Professor Thomas Rentmeister zeigt sich beeindruckt von den verschiedenen Ideen seiner Kunstschüler: „Das Kennzeichen der Ausstellung ist die Unterschiedlichkeit, was ich als Lehrer sehr gut finde.“ Er ist Bildhauer und arbeitet selbst sehr gerne unterschiedlich. Bekannt ist er dafür, dass er Alltagsgegenstände und ungewöhnliche Materialien verarbeitet. Das haben sich auch einige Schüler zum Vorbild genommen.

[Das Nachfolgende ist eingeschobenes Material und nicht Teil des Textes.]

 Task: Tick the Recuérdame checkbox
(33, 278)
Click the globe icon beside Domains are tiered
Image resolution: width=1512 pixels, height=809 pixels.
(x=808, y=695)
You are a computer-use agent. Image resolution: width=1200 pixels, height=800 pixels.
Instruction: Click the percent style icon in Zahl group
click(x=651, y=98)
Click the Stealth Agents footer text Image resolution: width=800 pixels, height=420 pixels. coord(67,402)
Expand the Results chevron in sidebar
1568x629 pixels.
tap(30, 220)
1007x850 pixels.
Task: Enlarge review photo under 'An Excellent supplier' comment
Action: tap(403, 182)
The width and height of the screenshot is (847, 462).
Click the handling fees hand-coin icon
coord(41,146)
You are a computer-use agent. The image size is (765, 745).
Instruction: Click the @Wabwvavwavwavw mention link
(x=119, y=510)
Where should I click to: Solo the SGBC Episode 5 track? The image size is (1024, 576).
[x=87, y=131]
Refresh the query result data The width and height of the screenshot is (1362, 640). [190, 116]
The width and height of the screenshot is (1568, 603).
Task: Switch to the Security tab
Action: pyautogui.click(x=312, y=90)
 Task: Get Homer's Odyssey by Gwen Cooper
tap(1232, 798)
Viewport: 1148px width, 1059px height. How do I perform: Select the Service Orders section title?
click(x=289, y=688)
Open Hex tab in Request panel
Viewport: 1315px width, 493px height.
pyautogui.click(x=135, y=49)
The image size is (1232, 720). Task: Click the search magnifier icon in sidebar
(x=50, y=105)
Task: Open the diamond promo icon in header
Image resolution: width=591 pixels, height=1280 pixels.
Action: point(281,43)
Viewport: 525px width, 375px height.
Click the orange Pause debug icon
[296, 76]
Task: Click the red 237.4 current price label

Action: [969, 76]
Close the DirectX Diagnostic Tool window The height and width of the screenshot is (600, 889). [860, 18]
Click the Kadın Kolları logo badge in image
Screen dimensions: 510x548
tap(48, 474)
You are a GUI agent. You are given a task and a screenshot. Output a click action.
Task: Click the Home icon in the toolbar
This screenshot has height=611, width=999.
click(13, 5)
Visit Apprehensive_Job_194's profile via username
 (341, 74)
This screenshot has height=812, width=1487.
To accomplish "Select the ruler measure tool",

So hat ein junger Künstler einen Raum des KuK mit 200 Kilogramm Mehl ausgestreut, um durch die Fußabdrücke der Besucher ein individuelles Kunstwerk entstehen zu lassen. Ein anderes Studenten-Duo hat handelsübliche Obstkisten aneinander montiert und erzeugt mit einem programmierten Roboter und einigen Glühbirnen im Inneren eine eindrucksvolle Lichtstimmung.

Ob alle 27 Künstler bei der Vernissage am heutigen Nachmittag anwesend sein werden, ist noch unklar. Student Johannes Kucher reist für sein Kunstprojekt mit der Bahn durch Deutschland und lost an jedem Bahnhof mit Passanten den nächsten Zwischenstopp aus. Auf diese Weise versucht er den Zielbahnhof Aachen zu erreichen, um bei der Ausstellungseröffnung dabei zu sein.

Freitagnachmittag war er auf dem Weg von Dresden nach Cottbus. Für den Fall, dass er es nicht rechtzeitig schafft, hat er Postkarten von jedem Bahnhof geschrieben und seine Reise für die Besucher von „Allianzen und Affairen“ dokumentiert.

Die Ausstellung findet einmalig statt und ist zehn Tage lang im KuK in Monschau zu sehen. Sie wird heute um 16 Uhr eröffnet. Der Eintritt ist frei.